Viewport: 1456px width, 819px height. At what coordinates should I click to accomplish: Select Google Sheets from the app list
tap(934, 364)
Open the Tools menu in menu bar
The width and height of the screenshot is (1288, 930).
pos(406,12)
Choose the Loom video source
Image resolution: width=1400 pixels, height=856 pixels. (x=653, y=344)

..........

All of the data above should be reproduced exactly, with nothing left out.

• [Problem solution]
Viewport: 1456px width, 819px height. At what coordinates should I click to accomplish: Select Google Sheets from the app list
tap(934, 364)
Open the Tools menu in menu bar
The width and height of the screenshot is (1288, 930).
pos(406,12)
Choose the Loom video source
Image resolution: width=1400 pixels, height=856 pixels. (x=653, y=344)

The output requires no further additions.